Decido sentarme. Leo la carta. Hay variedad y seguro que calidad. Las maneras de tomarse un café no dejan de multiplicarse: solo con/sin azúcar/sacarina. Cortado, manchado, bombón, largo de café o largo de leche; americano. Con leche fría, templada o caliente. Con una nube de leche. En vaso o en taza pequeña o grande. Con hielo o un chorrito de aguardiente.

Elijo café frappé. Mientras espero a que me lo traigan me pongo a escribir. Uno de los recuerdos que tengo de cuando era niña eran las visitas a casa de mi abuela. Por la mañana retostaba los granos de café en una sartén y luego los metía en el molinillo. A continuación ese café molido lo hervía con agua, un par de cucharas soperas bien llenas, para después colarlos con la manga. Recuerdo ese café de puchero que tomaban en el patio en una especie de ceremonia, invitando a los vecinos de la casa de al lado. Él era etíope y me gustaba escuchar sus historias. Lejanas y exóticas.
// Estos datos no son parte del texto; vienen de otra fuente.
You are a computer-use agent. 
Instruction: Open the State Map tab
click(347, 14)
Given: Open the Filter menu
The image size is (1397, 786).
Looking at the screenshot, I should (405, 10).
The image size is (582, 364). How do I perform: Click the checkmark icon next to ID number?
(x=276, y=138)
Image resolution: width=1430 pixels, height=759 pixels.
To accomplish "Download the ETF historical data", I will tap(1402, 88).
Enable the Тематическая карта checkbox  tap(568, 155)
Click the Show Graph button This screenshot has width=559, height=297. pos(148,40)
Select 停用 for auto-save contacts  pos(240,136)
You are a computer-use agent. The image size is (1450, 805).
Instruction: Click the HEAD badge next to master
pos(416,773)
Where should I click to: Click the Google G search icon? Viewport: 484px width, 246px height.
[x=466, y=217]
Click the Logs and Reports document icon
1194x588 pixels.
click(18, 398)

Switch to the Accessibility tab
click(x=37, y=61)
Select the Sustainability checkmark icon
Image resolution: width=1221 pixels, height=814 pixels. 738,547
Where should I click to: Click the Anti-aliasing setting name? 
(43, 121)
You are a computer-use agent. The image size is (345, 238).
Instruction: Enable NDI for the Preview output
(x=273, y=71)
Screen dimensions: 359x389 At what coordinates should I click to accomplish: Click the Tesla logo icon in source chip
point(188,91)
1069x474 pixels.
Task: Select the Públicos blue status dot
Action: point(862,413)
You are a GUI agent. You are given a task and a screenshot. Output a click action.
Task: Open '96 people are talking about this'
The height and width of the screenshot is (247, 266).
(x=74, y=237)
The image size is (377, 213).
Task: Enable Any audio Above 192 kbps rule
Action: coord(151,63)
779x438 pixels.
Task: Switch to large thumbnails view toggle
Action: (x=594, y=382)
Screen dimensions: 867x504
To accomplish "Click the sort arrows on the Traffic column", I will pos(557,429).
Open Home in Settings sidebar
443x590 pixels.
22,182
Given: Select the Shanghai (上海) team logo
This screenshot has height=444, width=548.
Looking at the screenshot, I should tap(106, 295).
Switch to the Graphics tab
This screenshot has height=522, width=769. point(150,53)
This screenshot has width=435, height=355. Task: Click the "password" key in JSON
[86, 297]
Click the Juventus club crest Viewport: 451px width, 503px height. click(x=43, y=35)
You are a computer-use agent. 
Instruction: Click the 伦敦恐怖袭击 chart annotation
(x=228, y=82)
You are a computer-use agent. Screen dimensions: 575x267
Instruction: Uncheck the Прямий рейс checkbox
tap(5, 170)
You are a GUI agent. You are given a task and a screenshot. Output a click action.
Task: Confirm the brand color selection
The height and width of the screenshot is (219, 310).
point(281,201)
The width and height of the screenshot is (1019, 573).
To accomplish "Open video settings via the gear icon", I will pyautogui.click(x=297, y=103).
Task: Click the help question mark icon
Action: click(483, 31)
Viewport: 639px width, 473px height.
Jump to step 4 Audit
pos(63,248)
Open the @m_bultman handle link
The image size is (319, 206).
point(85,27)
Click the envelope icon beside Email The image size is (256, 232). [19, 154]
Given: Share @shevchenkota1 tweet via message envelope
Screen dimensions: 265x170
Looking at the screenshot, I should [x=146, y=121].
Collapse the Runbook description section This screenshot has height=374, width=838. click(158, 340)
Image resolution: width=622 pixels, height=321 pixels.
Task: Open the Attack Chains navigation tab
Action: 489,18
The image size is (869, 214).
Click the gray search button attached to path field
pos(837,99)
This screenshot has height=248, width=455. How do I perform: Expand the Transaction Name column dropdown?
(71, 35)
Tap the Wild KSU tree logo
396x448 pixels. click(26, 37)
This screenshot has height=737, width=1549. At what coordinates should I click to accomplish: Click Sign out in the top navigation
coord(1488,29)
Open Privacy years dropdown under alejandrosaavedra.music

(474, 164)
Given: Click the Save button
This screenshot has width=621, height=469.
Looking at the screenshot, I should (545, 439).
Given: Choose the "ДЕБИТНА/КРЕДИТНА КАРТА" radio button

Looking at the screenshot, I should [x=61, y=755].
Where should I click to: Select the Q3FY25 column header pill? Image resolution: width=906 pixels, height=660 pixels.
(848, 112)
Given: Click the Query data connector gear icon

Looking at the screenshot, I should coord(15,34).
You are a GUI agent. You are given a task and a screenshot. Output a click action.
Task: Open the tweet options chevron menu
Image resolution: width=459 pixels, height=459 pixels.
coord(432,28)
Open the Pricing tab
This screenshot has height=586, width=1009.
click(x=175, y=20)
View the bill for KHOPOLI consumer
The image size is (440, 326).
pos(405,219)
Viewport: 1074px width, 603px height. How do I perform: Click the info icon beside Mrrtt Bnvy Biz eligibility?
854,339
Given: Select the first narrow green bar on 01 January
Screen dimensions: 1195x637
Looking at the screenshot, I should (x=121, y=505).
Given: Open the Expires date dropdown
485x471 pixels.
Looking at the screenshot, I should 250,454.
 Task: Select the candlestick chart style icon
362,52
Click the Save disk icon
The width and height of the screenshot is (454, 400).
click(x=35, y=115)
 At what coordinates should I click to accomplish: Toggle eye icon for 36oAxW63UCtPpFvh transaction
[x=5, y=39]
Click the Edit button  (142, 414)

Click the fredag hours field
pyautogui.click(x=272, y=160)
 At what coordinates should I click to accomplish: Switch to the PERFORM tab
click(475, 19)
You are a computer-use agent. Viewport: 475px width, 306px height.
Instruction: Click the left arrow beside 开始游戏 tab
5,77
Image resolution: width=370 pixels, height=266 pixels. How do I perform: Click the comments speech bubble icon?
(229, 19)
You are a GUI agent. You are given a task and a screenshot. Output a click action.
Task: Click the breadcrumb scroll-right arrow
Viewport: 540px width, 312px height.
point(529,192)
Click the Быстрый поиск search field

Un día tocó la planta originaria del café, un matorral chaparrito que produce unas bayas que van cambiando de color según maduran. Lo que más me divertía era cuando contaba que fueron unas cabras las que descubrieron el poder excitante de la baya, ya que se pusieron a brincar después de comérselas. El pastor que las cuidaba, desconcertado, se lo contó a unos monjes que lo guardaron en secreto durante siglos, usándolo para sus interminables horas de rezo. Luego en el siglo XV unos mercaderes robaron unos granos y  los llevaron a Yemen y de Yemen pasaron a toda Arabia y Turquía, de ahí a la muy europea Viena.

―Por eso existe el café vienés, con sus virutas de chocolate por encima, y el café turco, sin azúcar, donde los posos se quedan en el fondo de la taza ―concluía el vecino.

No se me olvidan las risas de todos cuando mi abuela dijo que a su marido lo que le faltaba era más café.

El café con el triturado hielo en vaso de cristal me iba activando las ideas, daba paso a esta columna. El cristal está muy frío, es bonito escuchar los hielos cuando colisionan con el vidrio. Doy sorbos cortos, como con miedo a que se acabe. Pero este miedo ha sido muy inspirador.